■ **ASSIGNMENT**: Your response should consist solely of the lines from the one containing "Task: Open the Give feedback link" through the end of the data, copied exactly.

■ **LISTED RECORDS**:
=-=-=

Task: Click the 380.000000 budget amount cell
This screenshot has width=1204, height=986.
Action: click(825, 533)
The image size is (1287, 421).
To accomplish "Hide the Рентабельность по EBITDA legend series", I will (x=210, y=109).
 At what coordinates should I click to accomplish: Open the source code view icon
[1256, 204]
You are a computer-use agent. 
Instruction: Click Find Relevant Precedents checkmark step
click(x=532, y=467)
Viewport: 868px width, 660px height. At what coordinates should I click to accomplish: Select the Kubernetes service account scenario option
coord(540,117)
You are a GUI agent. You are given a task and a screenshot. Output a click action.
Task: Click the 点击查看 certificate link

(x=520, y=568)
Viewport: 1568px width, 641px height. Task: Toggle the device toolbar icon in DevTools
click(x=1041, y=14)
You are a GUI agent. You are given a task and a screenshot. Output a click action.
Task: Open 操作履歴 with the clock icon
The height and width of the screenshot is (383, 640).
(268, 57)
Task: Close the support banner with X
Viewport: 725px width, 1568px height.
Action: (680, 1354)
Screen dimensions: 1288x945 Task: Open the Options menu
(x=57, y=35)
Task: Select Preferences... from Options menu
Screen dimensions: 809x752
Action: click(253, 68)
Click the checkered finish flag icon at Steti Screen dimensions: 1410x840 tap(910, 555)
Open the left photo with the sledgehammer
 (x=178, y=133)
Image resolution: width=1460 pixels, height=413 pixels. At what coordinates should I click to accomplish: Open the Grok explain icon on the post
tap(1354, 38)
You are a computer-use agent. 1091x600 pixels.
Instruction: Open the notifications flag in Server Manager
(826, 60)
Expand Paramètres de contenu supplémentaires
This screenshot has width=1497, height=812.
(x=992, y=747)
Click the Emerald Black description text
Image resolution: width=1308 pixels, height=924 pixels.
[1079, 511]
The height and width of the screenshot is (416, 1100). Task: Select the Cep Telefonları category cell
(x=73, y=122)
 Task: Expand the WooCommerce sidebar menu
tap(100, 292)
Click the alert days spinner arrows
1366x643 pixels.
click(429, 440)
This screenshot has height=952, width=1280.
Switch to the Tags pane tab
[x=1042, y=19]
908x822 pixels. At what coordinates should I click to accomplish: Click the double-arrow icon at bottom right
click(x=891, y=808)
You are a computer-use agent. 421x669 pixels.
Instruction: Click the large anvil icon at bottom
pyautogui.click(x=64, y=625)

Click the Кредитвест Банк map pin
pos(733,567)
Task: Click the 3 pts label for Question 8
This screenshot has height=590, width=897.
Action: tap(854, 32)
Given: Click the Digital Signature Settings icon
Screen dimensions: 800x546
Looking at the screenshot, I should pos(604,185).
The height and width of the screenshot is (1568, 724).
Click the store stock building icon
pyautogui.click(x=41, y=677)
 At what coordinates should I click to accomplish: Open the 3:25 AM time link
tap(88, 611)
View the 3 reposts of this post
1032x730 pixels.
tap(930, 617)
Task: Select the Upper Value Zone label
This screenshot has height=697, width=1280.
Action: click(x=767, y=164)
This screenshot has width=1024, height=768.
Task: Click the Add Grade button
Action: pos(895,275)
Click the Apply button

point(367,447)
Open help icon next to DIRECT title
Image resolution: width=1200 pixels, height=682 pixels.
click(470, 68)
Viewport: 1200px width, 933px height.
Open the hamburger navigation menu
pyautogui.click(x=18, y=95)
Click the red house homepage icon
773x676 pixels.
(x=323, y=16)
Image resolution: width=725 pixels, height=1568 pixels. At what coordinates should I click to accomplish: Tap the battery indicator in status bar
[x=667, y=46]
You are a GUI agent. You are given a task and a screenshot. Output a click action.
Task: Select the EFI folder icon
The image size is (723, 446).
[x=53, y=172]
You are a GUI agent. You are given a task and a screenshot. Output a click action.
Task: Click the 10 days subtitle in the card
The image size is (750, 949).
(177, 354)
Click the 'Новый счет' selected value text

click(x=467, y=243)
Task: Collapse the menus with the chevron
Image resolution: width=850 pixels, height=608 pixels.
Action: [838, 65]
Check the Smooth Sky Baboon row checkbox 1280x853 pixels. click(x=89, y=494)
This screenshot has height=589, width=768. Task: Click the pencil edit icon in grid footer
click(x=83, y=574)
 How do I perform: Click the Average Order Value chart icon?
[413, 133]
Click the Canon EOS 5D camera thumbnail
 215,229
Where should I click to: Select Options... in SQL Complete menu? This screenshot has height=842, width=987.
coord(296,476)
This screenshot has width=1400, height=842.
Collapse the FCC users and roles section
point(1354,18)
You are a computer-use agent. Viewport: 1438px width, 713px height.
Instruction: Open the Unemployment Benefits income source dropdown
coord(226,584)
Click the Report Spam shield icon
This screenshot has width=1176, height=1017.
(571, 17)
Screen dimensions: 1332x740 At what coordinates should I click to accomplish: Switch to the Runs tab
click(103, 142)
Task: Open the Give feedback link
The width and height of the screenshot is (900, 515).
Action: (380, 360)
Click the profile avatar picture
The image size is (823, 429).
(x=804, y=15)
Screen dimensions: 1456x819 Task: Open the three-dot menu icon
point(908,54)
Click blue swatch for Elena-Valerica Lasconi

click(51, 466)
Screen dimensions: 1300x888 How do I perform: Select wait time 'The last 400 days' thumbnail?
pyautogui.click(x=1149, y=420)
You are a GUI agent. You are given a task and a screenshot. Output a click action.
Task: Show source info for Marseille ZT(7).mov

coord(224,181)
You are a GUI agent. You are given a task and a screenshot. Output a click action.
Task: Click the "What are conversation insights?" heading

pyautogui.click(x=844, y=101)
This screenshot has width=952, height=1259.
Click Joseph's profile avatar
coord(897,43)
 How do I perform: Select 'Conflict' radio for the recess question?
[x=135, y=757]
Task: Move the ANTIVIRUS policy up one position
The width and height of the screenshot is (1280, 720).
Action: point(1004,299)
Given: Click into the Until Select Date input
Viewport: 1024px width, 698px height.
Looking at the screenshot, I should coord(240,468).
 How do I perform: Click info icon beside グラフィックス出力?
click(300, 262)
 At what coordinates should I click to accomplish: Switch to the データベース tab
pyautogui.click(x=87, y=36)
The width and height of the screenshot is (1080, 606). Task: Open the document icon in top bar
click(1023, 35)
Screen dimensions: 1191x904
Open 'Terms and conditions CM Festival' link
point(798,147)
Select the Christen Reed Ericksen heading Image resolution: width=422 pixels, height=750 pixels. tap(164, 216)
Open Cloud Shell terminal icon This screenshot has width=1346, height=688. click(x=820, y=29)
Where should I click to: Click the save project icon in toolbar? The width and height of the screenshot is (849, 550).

=-=-=

■ **RESPONSE BELOW**:
Task: Open the Give feedback link
The width and height of the screenshot is (900, 515).
Action: (380, 360)
Click the profile avatar picture
The image size is (823, 429).
(x=804, y=15)
Screen dimensions: 1456x819 Task: Open the three-dot menu icon
point(908,54)
Click blue swatch for Elena-Valerica Lasconi

click(51, 466)
Screen dimensions: 1300x888 How do I perform: Select wait time 'The last 400 days' thumbnail?
pyautogui.click(x=1149, y=420)
You are a GUI agent. You are given a task and a screenshot. Output a click action.
Task: Show source info for Marseille ZT(7).mov

coord(224,181)
You are a GUI agent. You are given a task and a screenshot. Output a click action.
Task: Click the "What are conversation insights?" heading

pyautogui.click(x=844, y=101)
This screenshot has width=952, height=1259.
Click Joseph's profile avatar
coord(897,43)
 How do I perform: Select 'Conflict' radio for the recess question?
[x=135, y=757]
Task: Move the ANTIVIRUS policy up one position
The width and height of the screenshot is (1280, 720).
Action: point(1004,299)
Given: Click into the Until Select Date input
Viewport: 1024px width, 698px height.
Looking at the screenshot, I should coord(240,468).
 How do I perform: Click info icon beside グラフィックス出力?
click(300, 262)
 At what coordinates should I click to accomplish: Switch to the データベース tab
pyautogui.click(x=87, y=36)
The width and height of the screenshot is (1080, 606). Task: Open the document icon in top bar
click(1023, 35)
Screen dimensions: 1191x904
Open 'Terms and conditions CM Festival' link
point(798,147)
Select the Christen Reed Ericksen heading Image resolution: width=422 pixels, height=750 pixels. tap(164, 216)
Open Cloud Shell terminal icon This screenshot has width=1346, height=688. click(x=820, y=29)
Where should I click to: Click the save project icon in toolbar? The width and height of the screenshot is (849, 550).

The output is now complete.